Assignment =>
Which lines of the entries hold the string "agent"? Copy each one.

*** Dataset content Section Begins ***

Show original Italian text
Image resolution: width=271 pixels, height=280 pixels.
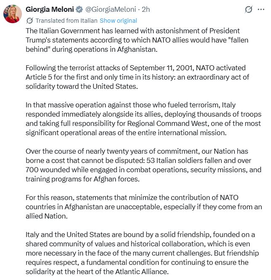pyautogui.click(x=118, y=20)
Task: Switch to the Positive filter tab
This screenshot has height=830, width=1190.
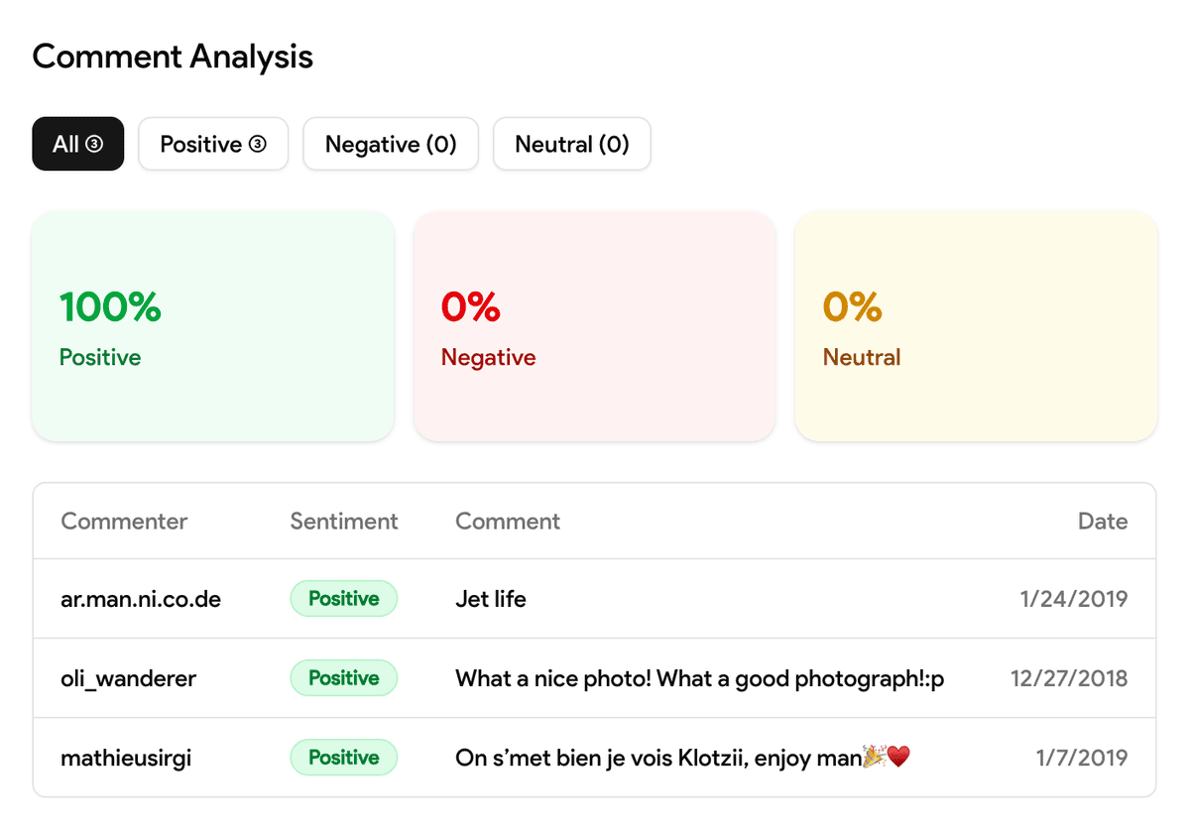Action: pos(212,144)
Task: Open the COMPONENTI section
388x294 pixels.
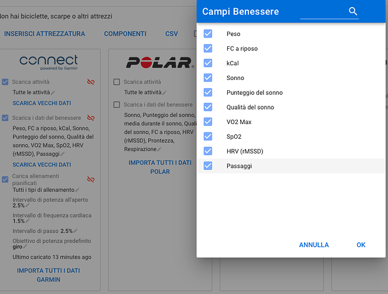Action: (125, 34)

*** Dataset content Section Ends ***
*** Dataset content Section Begins ***

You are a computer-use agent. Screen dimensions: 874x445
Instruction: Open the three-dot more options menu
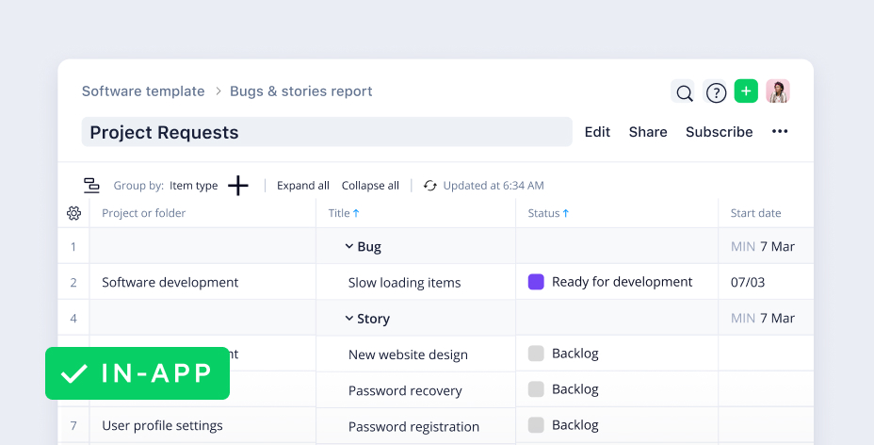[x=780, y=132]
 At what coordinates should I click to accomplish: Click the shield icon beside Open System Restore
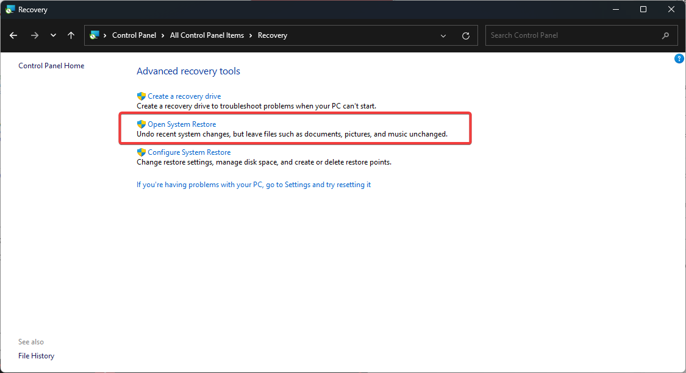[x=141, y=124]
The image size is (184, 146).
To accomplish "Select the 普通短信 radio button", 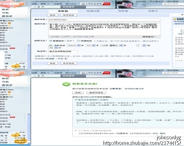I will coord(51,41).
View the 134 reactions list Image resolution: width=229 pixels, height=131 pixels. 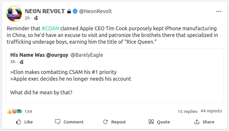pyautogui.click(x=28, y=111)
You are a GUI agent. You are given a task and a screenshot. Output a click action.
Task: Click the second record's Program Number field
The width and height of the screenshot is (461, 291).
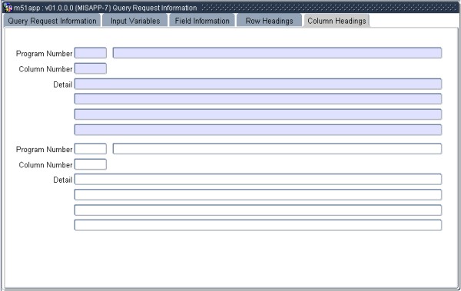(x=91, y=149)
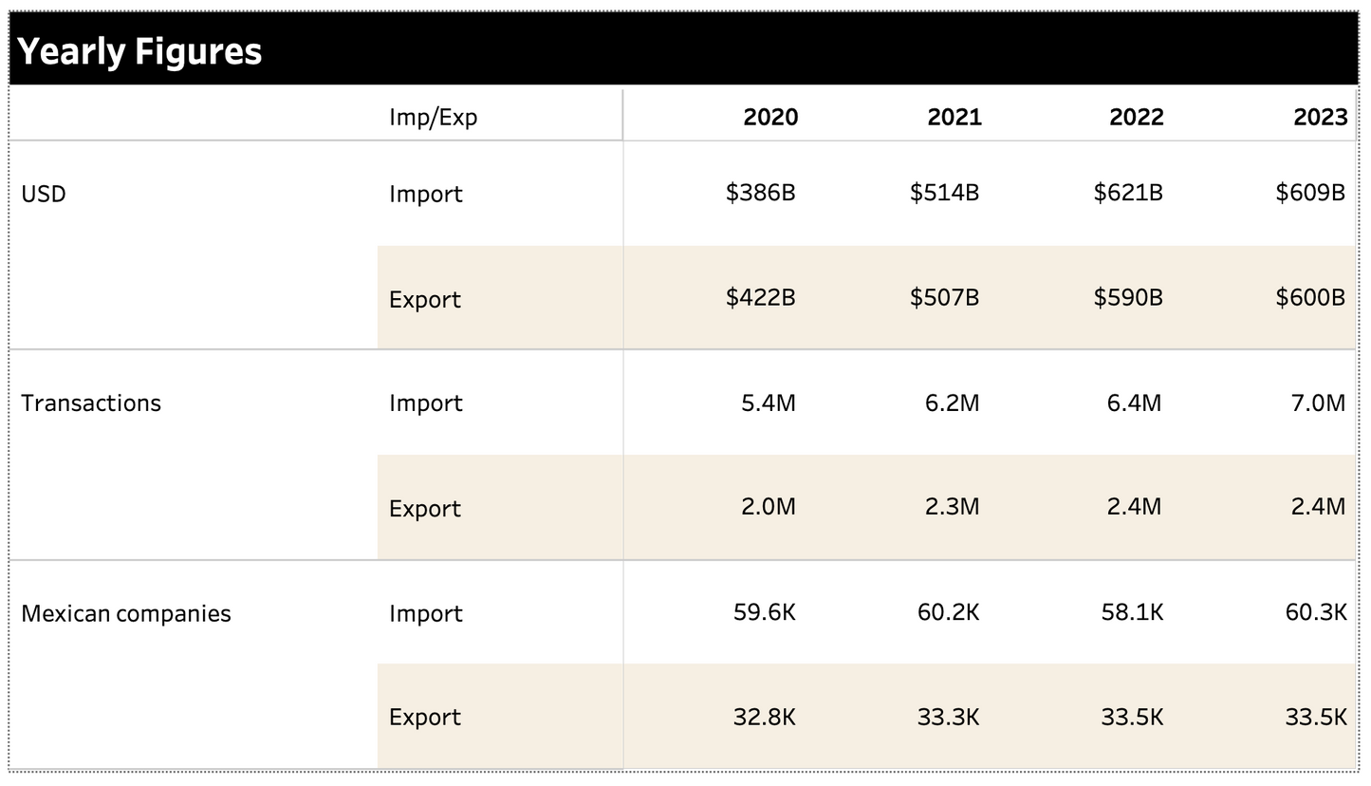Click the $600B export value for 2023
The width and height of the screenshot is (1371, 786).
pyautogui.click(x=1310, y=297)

*** Dataset content Section Ends ***
*** Dataset content Section Begins ***

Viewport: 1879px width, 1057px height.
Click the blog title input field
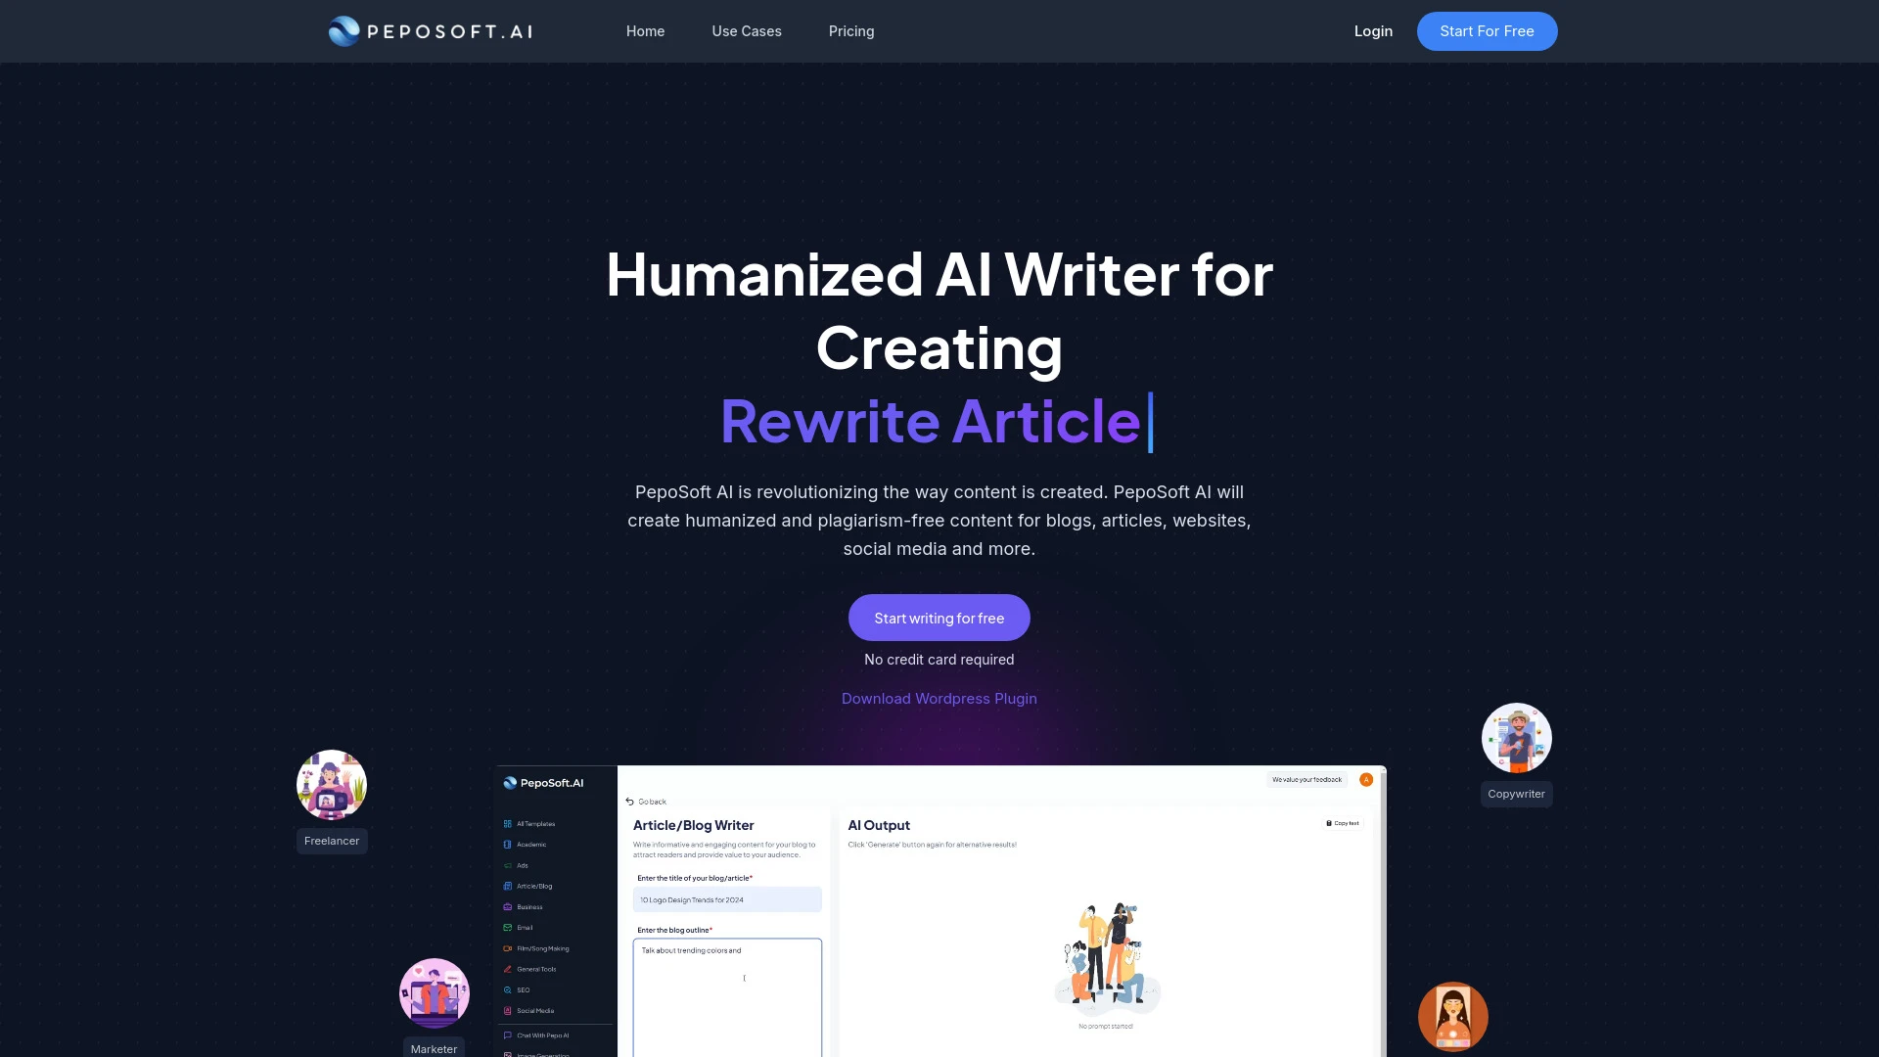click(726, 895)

*** Dataset content Section Ends ***

Result =>
You are a computer-use agent. Screen dimensions: 874x445
You are a GUI agent. You are given a task and a screenshot. Output a click action.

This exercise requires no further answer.